Something I’ve been struggling with lately at transfem events is feeling lonely. This is despite being absolutely surrounded by people, people I feel like I know fairly well. When I go out to our weekly bar nights I spend my hours there flitting between conversations, catching up on the news from lots of people, and introducing myself to new folks as they show up. I run my mouth the entire time, but when the bar closes and I hop back into my car I feel only myself again and can’t seem to carry the social charge any further. I feel like a rechargeable battery that has run its course.
I’ve talked to my therapist about this, of course. He thinks that I might be talking with people in a defensive way by constantly redirecting the conversation back to the other person. He’s encouraged me to be more open and vulnerable in all of my conversations, and sit with questions rather than turning them back around, so that people have a chance to get to know me better. I’m trying really hard to do this, but it’s very hard for me to do.
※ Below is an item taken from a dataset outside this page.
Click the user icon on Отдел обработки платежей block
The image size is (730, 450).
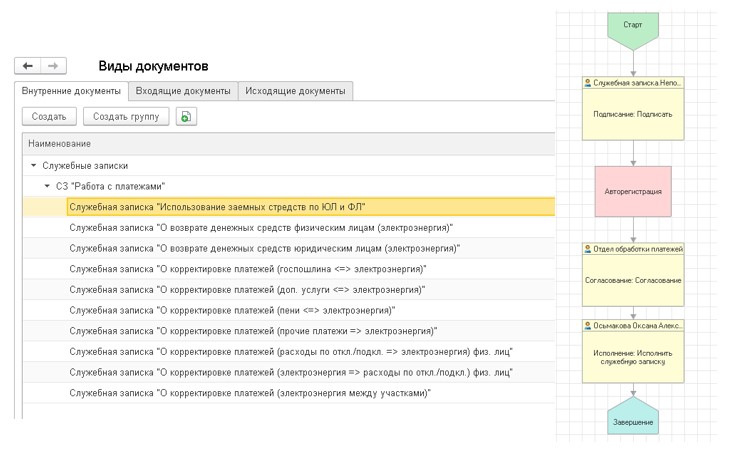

Also I feel like the experience of transition brings its own sort of loneliness despite any community’s best efforts. I’m more aware of the changes to my mind and body than anyone else, and I’m learning to be called by a new name and to take risks as I rediscover my identity. It feels hard to put myself forward when I can struggle at times to know who exactly that is. And social situations can cue up a lot of habitual - often gendered - behaviors, leading to papercuts of dysphoria.
I think the thing that hurts the most about this I am acutely aware of how lucky I am to have a community. I will keep going back every week whether I get over this hump or not because feeling like I’m socializing is better than sitting at home, even if it can leave me feeling empty.